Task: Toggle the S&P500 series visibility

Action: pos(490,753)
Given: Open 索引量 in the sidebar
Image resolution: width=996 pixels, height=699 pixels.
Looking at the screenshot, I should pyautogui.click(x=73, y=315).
-----
Please transcribe the full listing exactly, down to the last line.

Task: Toggle the S&P500 series visibility

Action: pos(490,753)
Given: Open 索引量 in the sidebar
Image resolution: width=996 pixels, height=699 pixels.
Looking at the screenshot, I should pyautogui.click(x=73, y=315).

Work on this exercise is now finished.